Nancy, I only wish I had known all this about you when we met last weekend! We could have had some even more amazing conversations. I’m sorry your story didn’t win, but as Walter Jon Williams reminded all of us at the banquet (*intones*) “It’s an honour just to be nominated!” And it really is. I’m looking forward to reading “Movement” soon.
Thanks for an excellent interview, Mike.
Never fear, R.J. — I’m sure there will be many WorldCons and Nebula Weekends in our future. I’ll look forward to catching up with you then. 🙂
“The energy invested in the creative process is not manufactured out of nothing; it must be drawn from other areas of our lives”
Such an important truth, and an easy concept to lose sight of…. thanks for a great interview, Nancy & Mike!
A lot of great stuff to think about. Thanks to you both!

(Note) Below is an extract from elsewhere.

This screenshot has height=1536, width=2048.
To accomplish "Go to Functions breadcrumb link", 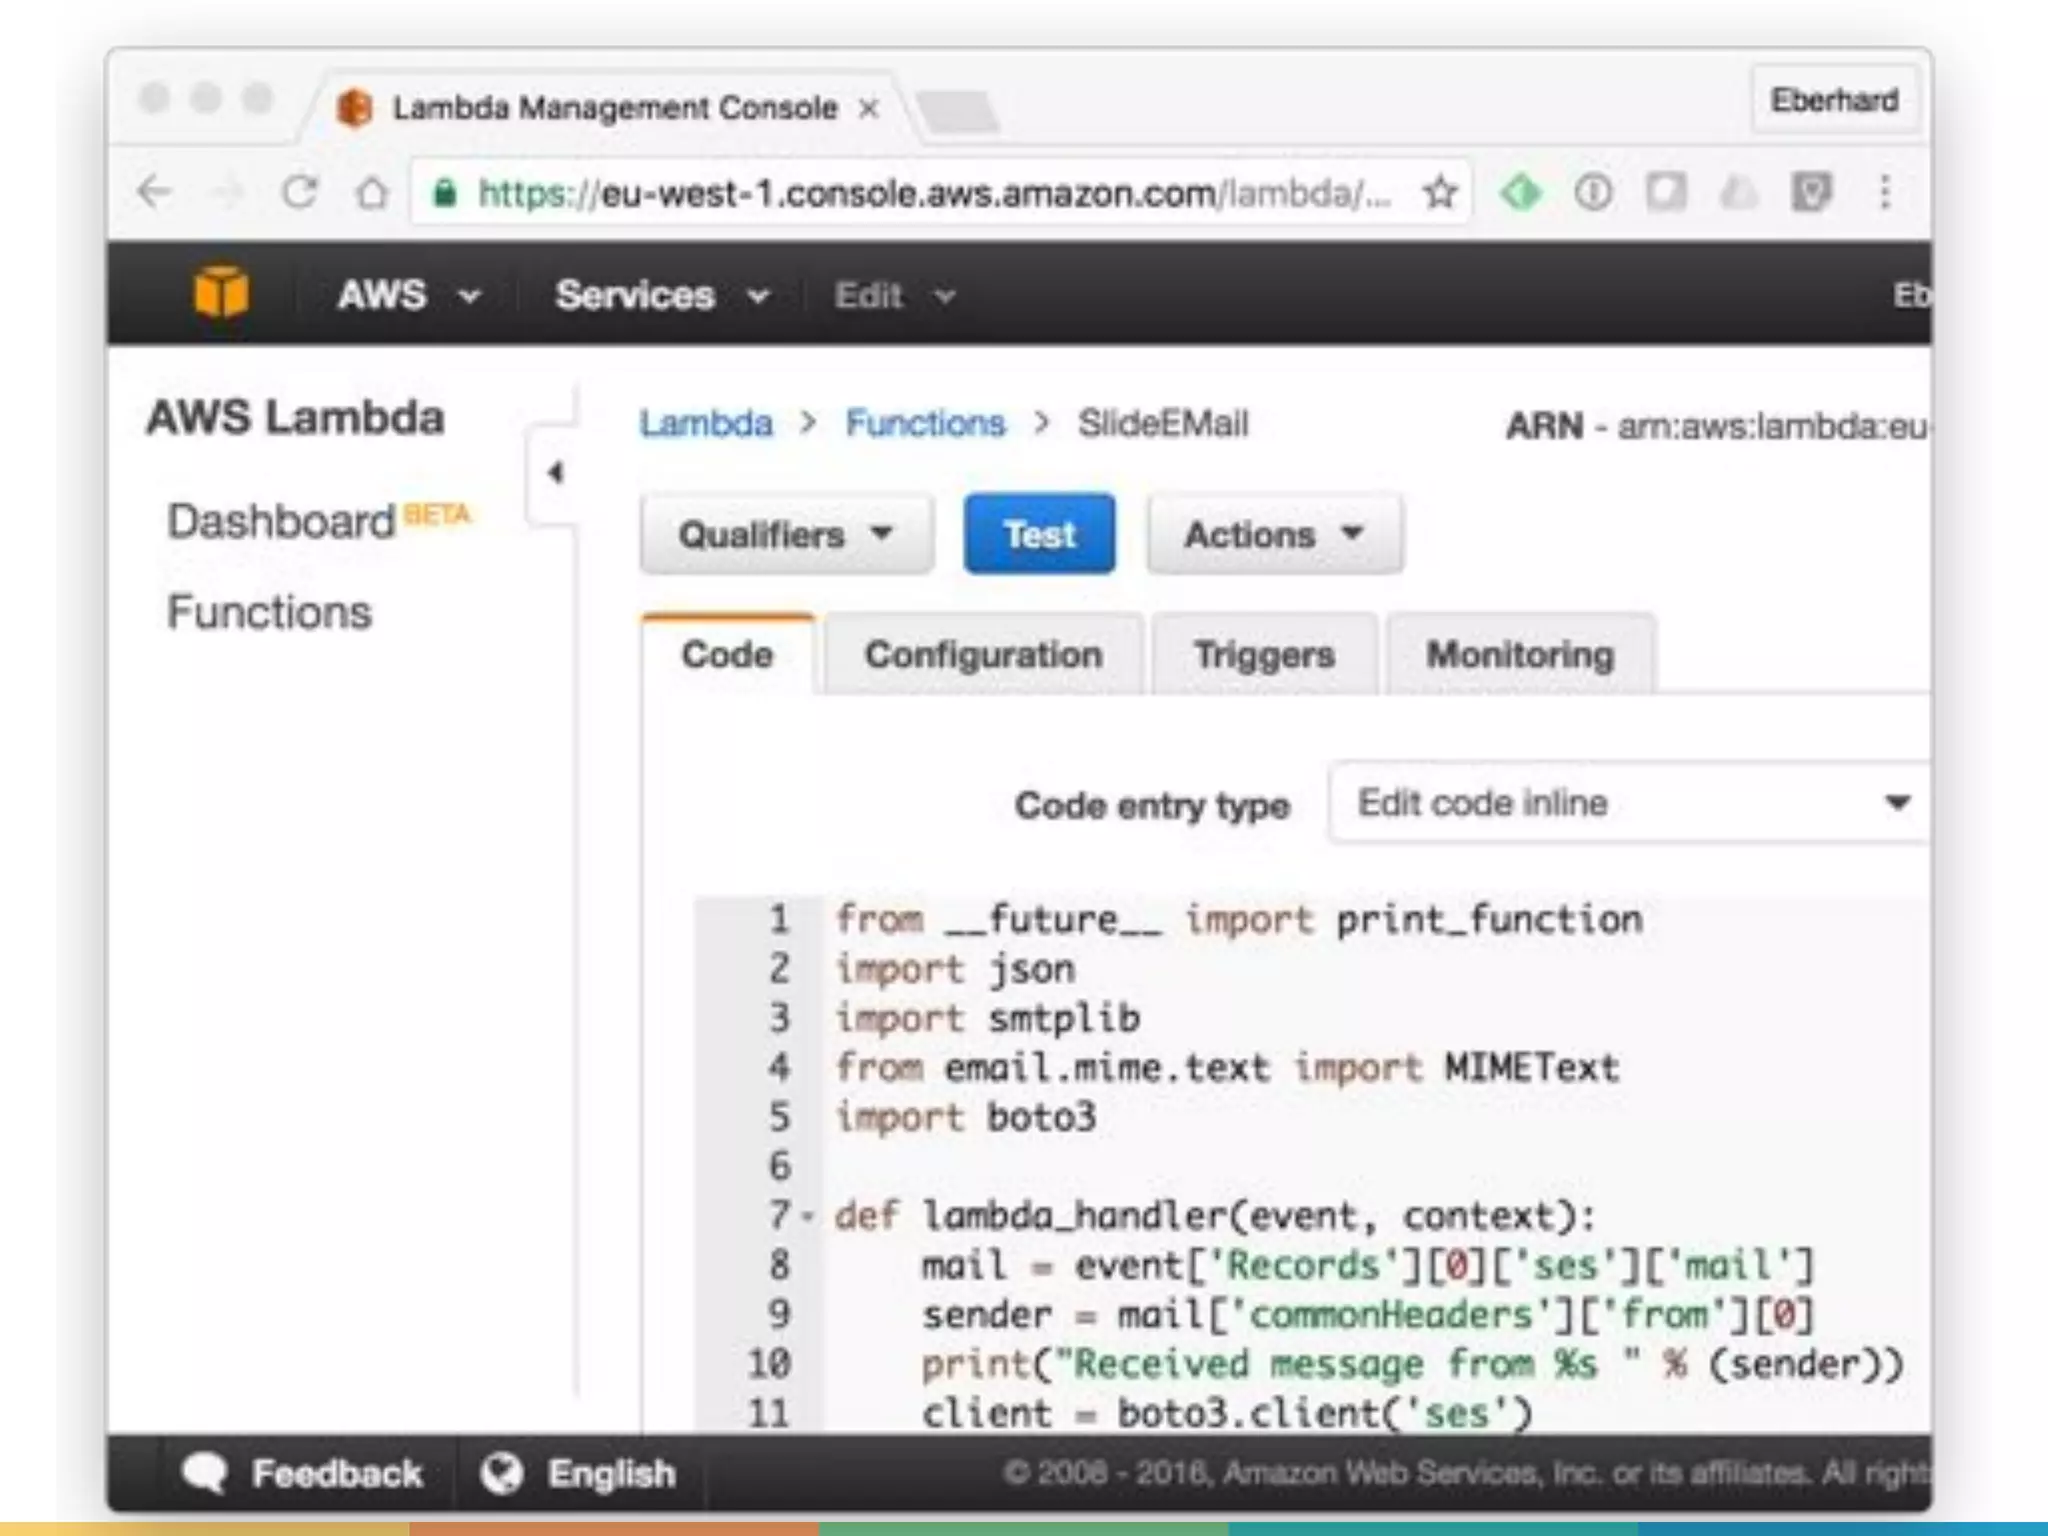I will 925,423.
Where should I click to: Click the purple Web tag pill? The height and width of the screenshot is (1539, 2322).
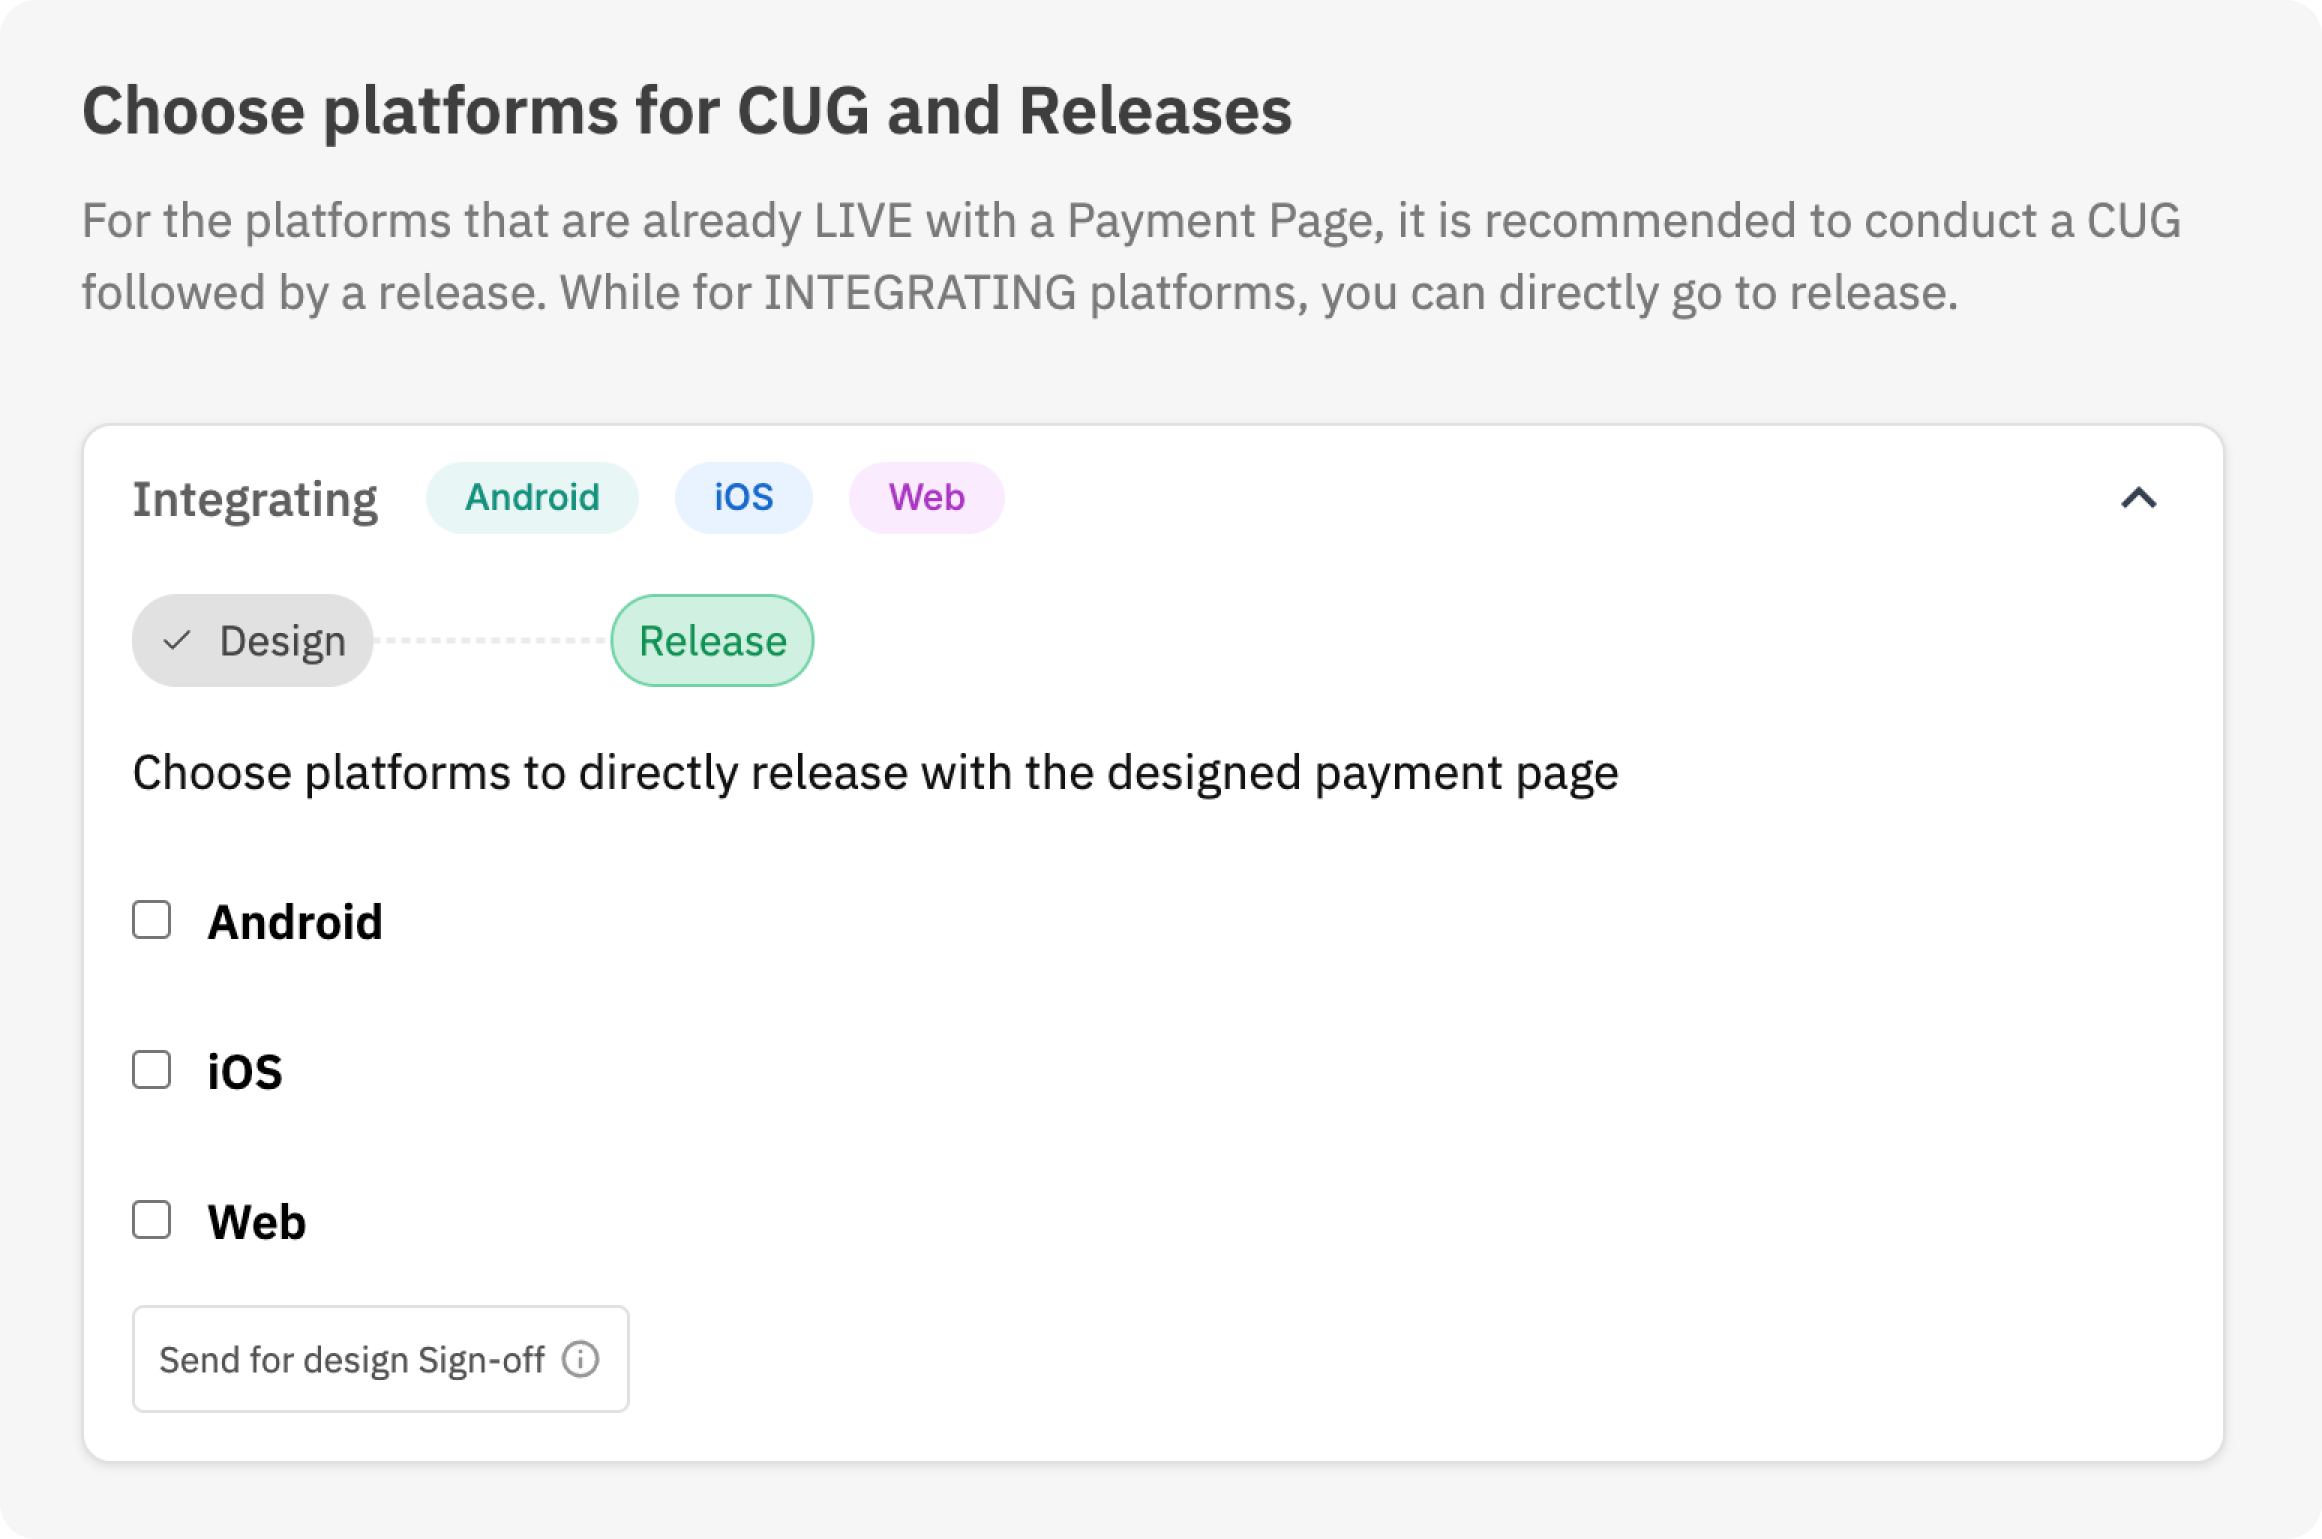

I loved this interview!!! I have recently begun following a few writing blogs by women from the LDS church, and I feel that even though they are LDS, I’m Catholic, and other blogs I follow—like this one— are written by Evangelicals, we are all Friends of Jesus and ought not let our legit differences of opinion on theology take away from that.
Great article. It is a topic that I definitely connect to, how to tell a fantasy story that fits with my Christian beliefs. Thank you Mike and Nancy. Your insight is very helpful.